Required action:
Starting at the first line of the listing below, retype each line up to and including the one that contains "Mesa de Partes Virtual de SUNEDU (275, 1130)". Leave pictures out.

Given data:
******************************
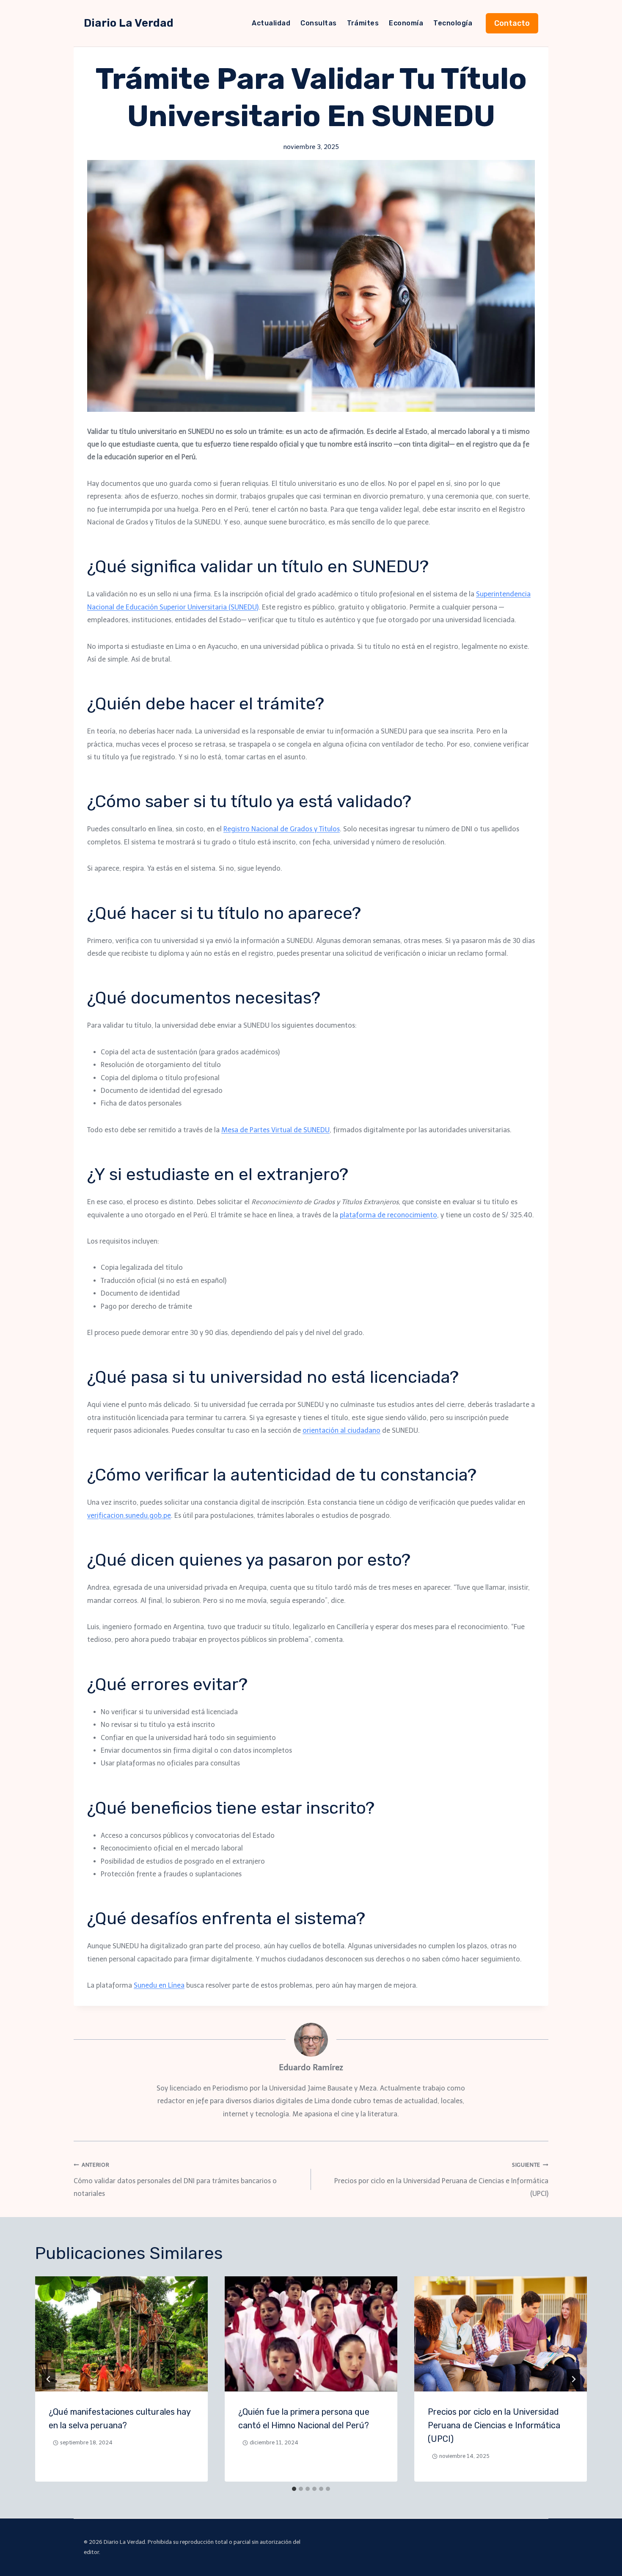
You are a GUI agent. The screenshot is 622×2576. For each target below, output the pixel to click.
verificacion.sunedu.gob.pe (129, 1515)
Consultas (318, 23)
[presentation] (121, 2333)
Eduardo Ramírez (311, 2067)
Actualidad (271, 23)
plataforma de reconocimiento (388, 1215)
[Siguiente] (573, 2379)
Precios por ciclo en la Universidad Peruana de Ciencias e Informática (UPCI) (441, 2180)
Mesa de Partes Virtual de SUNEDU (275, 1130)
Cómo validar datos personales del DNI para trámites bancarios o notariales (175, 2180)
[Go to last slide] (48, 2379)
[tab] (294, 2489)
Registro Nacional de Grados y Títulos (281, 829)
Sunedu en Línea (159, 1985)
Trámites (363, 23)
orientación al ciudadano (341, 1430)
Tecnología (452, 23)
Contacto (512, 23)
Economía (406, 23)
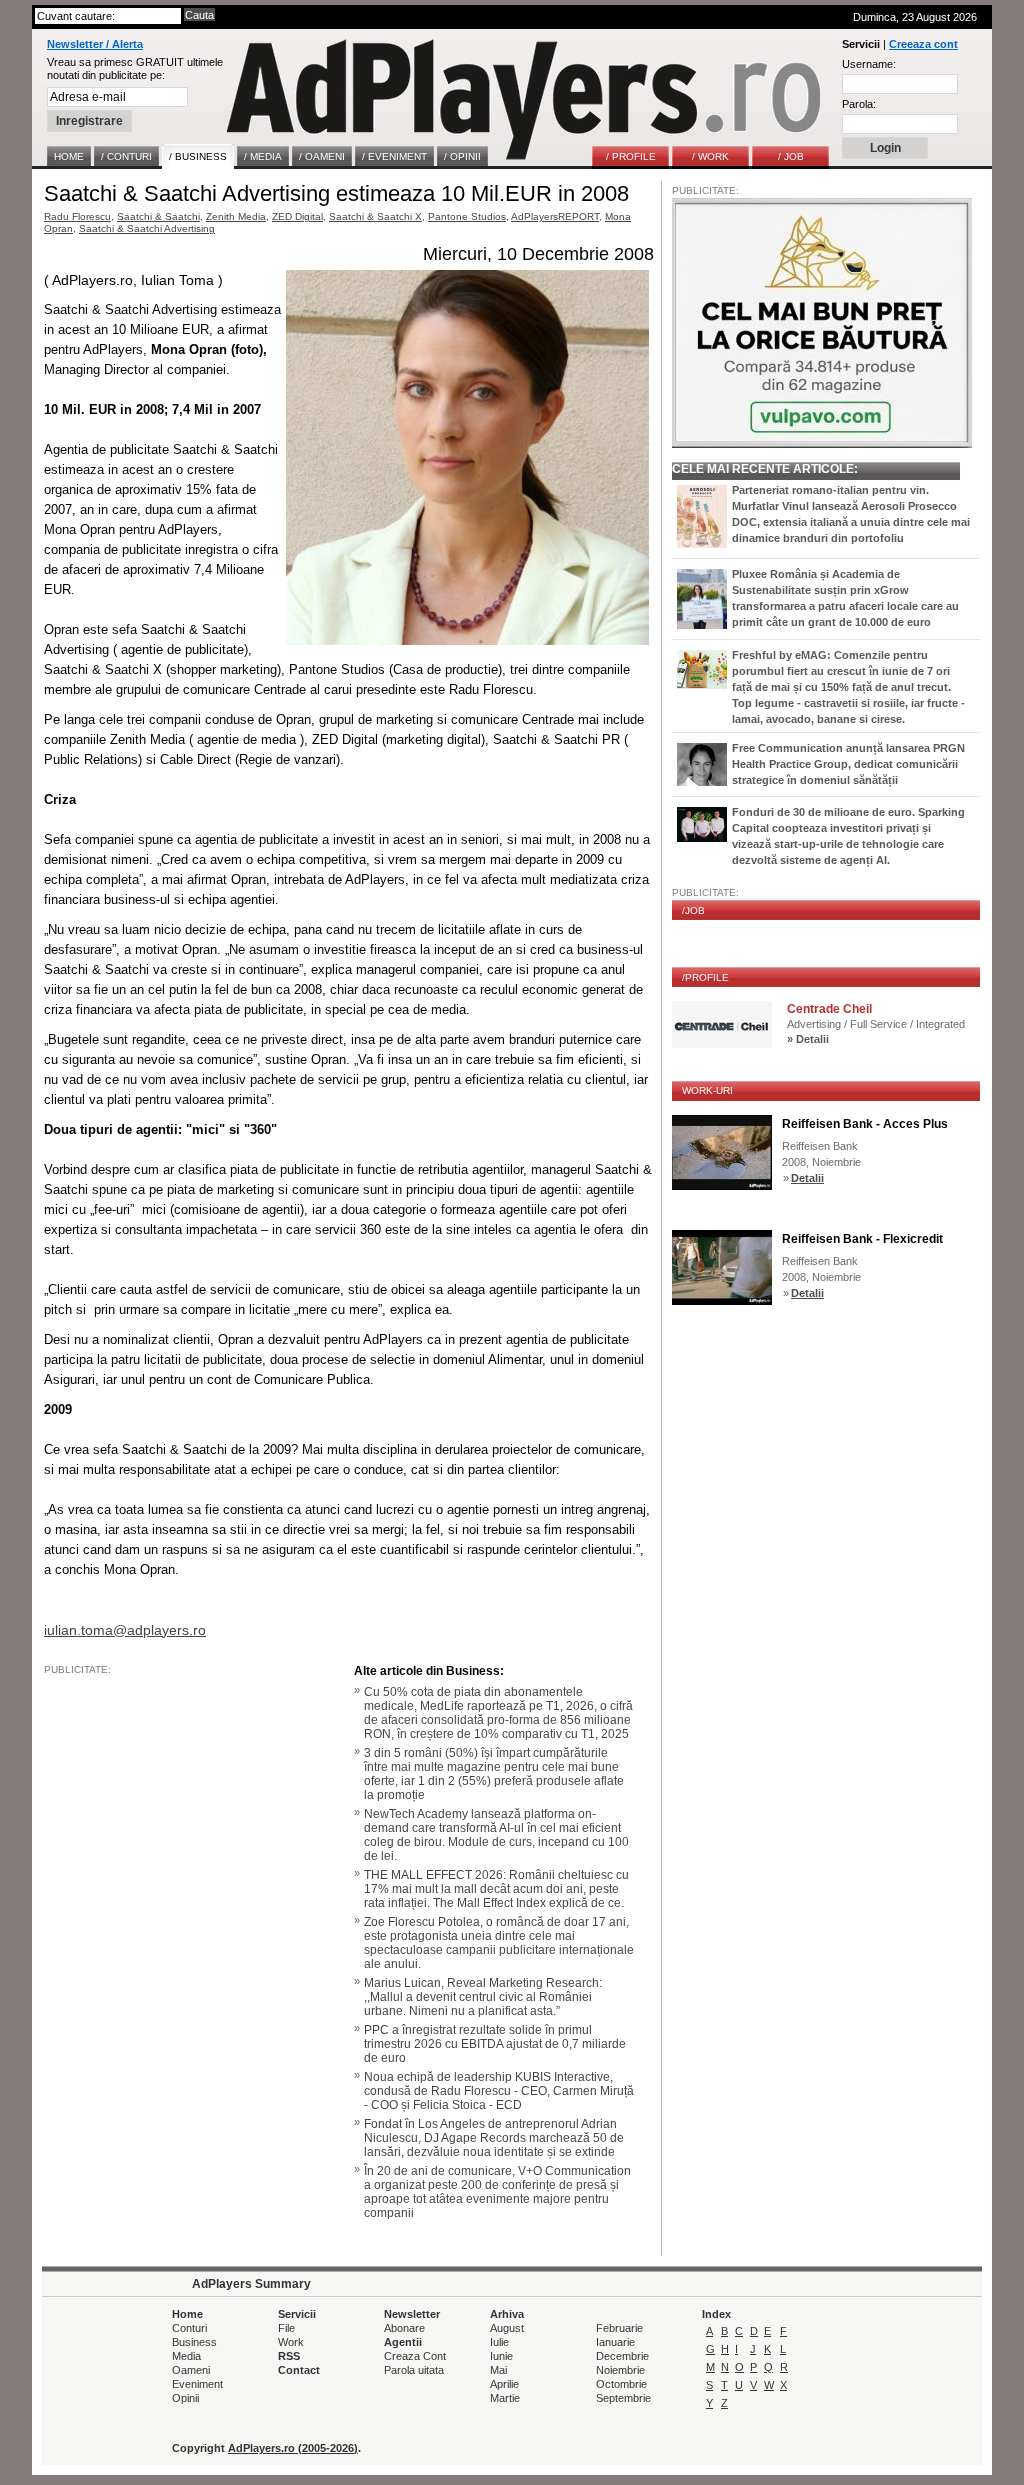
******************************
Written answer:
You are a GUI agent. The screenshot is 622×2576. For each target below, output the pixel to click.
verificacion.sunedu.gob.pe (129, 1515)
Consultas (318, 23)
[presentation] (121, 2333)
Eduardo Ramírez (311, 2067)
Actualidad (271, 23)
plataforma de reconocimiento (388, 1215)
[Siguiente] (573, 2379)
Precios por ciclo en la Universidad Peruana de Ciencias e Informática (UPCI) (441, 2180)
Mesa de Partes Virtual de SUNEDU (275, 1130)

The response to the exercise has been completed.